**PROBLEM**
Where the records below reach the line containing "Uncheck the Сети row checkbox", start transcribing, and end with the line containing "Given: Select the Subs tab", exactly and with nothing else added.
++++ RECORDS FOR THE TASK ++++
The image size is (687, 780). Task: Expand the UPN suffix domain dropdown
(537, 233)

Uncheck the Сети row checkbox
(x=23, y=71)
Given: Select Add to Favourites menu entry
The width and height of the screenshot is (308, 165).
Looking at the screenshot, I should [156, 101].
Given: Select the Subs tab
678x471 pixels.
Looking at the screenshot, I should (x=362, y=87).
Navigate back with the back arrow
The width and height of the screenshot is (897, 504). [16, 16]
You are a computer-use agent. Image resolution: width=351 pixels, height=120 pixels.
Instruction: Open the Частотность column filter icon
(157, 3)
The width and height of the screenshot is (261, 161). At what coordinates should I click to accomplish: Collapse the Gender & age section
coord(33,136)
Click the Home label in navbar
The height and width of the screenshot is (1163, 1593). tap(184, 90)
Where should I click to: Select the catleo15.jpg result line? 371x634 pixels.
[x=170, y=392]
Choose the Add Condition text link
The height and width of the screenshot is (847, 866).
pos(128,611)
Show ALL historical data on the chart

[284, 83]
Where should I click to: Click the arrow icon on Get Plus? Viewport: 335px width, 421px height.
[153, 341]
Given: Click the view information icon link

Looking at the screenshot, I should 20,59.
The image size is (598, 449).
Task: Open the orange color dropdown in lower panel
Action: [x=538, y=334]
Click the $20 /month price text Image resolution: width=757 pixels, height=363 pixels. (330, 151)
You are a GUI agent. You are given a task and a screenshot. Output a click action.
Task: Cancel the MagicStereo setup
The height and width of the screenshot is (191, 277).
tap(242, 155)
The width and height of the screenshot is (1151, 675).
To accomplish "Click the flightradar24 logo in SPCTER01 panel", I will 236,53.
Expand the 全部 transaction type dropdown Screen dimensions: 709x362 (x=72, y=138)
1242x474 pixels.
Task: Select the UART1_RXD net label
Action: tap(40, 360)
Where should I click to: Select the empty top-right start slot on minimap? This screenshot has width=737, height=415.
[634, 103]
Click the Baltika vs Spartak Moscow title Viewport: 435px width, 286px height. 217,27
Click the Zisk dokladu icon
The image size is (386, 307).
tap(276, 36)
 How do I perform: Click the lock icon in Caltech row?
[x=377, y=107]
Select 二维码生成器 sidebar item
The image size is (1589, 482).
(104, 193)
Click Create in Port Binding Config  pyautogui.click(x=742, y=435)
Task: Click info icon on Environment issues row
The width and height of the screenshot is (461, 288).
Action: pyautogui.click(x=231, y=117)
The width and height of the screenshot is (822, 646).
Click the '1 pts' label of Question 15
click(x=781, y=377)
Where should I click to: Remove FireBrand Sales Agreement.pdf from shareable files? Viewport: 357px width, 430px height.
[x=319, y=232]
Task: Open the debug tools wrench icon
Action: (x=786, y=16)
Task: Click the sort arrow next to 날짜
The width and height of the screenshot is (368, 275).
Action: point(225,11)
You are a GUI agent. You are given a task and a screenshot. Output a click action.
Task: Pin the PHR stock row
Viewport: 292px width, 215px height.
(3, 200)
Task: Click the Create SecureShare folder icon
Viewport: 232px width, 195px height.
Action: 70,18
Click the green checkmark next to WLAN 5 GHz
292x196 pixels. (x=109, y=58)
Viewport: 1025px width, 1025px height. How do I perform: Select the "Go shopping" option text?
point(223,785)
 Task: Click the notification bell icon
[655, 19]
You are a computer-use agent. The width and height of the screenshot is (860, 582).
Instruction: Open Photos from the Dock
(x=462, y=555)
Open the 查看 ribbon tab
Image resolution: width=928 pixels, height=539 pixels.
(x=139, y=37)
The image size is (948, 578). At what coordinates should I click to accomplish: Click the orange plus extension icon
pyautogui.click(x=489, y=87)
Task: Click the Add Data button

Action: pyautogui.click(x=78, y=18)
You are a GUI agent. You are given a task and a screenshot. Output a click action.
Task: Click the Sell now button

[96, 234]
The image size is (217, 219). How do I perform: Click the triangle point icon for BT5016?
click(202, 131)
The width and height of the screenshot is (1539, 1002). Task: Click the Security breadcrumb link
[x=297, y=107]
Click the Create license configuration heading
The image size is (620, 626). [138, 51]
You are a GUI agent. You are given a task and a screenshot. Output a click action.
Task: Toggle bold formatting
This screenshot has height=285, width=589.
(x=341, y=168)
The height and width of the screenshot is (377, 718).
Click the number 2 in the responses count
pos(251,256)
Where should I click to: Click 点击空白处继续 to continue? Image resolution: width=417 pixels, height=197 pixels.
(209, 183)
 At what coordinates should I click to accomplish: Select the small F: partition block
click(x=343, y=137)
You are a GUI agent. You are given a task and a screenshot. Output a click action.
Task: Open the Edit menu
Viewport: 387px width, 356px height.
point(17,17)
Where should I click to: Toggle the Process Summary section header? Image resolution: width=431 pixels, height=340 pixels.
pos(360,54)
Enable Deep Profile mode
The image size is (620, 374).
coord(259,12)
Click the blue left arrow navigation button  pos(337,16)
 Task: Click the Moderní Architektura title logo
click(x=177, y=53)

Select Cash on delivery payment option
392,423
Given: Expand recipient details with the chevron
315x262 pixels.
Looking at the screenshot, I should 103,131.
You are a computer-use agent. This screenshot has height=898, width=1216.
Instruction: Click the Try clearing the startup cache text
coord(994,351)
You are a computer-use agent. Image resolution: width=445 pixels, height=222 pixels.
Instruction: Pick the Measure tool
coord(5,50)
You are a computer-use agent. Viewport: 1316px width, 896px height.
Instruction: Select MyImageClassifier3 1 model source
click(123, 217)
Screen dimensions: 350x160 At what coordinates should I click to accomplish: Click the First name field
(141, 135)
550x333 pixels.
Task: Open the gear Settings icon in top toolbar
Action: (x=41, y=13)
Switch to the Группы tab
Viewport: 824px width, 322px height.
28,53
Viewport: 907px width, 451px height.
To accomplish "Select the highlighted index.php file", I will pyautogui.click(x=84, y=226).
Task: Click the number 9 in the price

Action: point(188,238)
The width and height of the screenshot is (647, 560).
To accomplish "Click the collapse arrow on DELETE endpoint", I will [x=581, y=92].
++++
**RESPONSE TO THE TASK**
Uncheck the Сети row checkbox
(x=23, y=71)
Given: Select Add to Favourites menu entry
The width and height of the screenshot is (308, 165).
Looking at the screenshot, I should [156, 101].
Given: Select the Subs tab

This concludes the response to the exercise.